Netdata is a great tool and it’s really easy to install. It has a great documentation with the installation steps. For Ubuntu 16.04, I can simply install Netdata with the following command:

bash <(curl -Ss https://my-netdata.io/kickstart.sh)

This will walk you through the installation process. There are other ways to install Netdata as well, refer to the Installation guide for it.

After finishing the installation, you should have access to the Netdata dashboard. Go to your browser and type in the IP of the machine with port 19999  by default. In my case this was http://192.168.1.12:19999

That’s it. It was this easy to install Netdata to the machine. Of course, it’s running with all the default configurations which is fine for a starting point and overall it took 5 minutes to do the installation.

Netdata has an alerting feature as well. If the disk space goes low, the CPU is running on 85% for 10 minutes, etc. Netdata will show an alarm on the dashboard.

There are a couple of alerts configured within Netdata by default. You can check these in the Alarms menu on the top of the dashboard.

It can send emails, send SMS to your phone and there are other ways of notifications as well. Slack is getting widely used by projects for internal communication and the great thing is that Netdata integrates with Slack out of the box.

Setting up Slack for notifications

If you already have an existing Slack workspace which you want Netdata to send the notifications to, use that, otherwise create a Slack workspace here.

Let’s create a new channel in your workspace for the alerts because obviously you don’t want to get spammed all the time on other channels where important discussion is going on.

For connecting Netdata to your Slack channel, you must create a webhook interface which can be used by Netdata to send the actual messages. This is done by creating a new app for the workspace here. Just type in some app name and the workspace you wanna use it for.

Now click on Incoming Webhooks and activate it on the top right corner. At the bottom of this page there will be an Add New Webhook to Workspace button which will create the actual webhook URL. Clicking this will prompt you to use this app in a specific channel. I’ll use the newly created #alarms for it. Click on Authorize and that’s it, you have the webhook set up.

Copy this webhook URL as it will be used for the Netdata configuration. Go back to your terminal and edit the health_alarm_notify.conf  file. I’ll use vim for this but use whatever you like.

sudo vim / etc/netdata/health_alarm_notify.conf     # note the spaces before etc

There are 3 properties which needs to be set:

  • SEND_SLACK=”YES”
  • SLACK_WEBHOOK_URL=”<WEBHOOK_URL>”
  • DEFAULT_RECIPIENT_SLACK=”alarms”

Save the file and restart Netdata (note that for the current version of Netdata, it’s not required to restart the service, the configuration change will be automatically picked up)

sudo service netdata restart

Log in as netdata user with the following command and test the notification integration.

sudo su -s /bin/bash netdata

Execute the following command to send a test alarm.

/usr/libexec/netdata/plugins.d/alarm-notify.sh test

This is what the output should look like in the terminal and in Slack.

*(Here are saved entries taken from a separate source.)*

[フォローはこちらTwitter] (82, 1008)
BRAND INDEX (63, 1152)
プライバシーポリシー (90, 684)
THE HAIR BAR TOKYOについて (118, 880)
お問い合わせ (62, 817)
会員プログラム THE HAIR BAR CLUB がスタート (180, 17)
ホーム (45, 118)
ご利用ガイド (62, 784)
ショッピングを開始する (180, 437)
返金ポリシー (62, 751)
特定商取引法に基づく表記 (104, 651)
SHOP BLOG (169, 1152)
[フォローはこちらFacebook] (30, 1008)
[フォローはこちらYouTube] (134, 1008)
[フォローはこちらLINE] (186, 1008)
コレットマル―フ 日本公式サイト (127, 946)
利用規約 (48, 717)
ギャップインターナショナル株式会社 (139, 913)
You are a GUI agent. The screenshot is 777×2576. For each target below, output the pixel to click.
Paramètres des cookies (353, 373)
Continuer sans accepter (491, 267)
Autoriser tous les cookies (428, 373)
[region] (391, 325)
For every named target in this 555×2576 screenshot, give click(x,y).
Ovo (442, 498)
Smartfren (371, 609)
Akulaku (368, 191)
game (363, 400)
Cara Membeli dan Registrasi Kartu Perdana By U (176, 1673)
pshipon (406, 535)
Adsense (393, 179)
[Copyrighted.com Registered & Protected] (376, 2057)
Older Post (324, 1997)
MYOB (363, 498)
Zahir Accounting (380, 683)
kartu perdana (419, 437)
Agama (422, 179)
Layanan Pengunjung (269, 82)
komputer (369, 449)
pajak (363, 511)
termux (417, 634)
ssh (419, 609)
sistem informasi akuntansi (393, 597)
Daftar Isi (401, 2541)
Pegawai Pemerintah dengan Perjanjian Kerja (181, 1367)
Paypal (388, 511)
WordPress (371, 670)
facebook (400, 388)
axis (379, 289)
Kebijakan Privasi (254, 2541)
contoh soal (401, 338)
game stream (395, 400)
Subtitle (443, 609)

And here’s how a real alarm (CPU load 85%+) would look like in Slack.

Summary

We’ve seen how Netdata can be installed and configured for Slack alarm notifications which is very useful to monitor your system and see when something bad is going on. It also has a great dashboard with tons of data and don’t forget that it automatically picks up the installed applications on the machine to monitor.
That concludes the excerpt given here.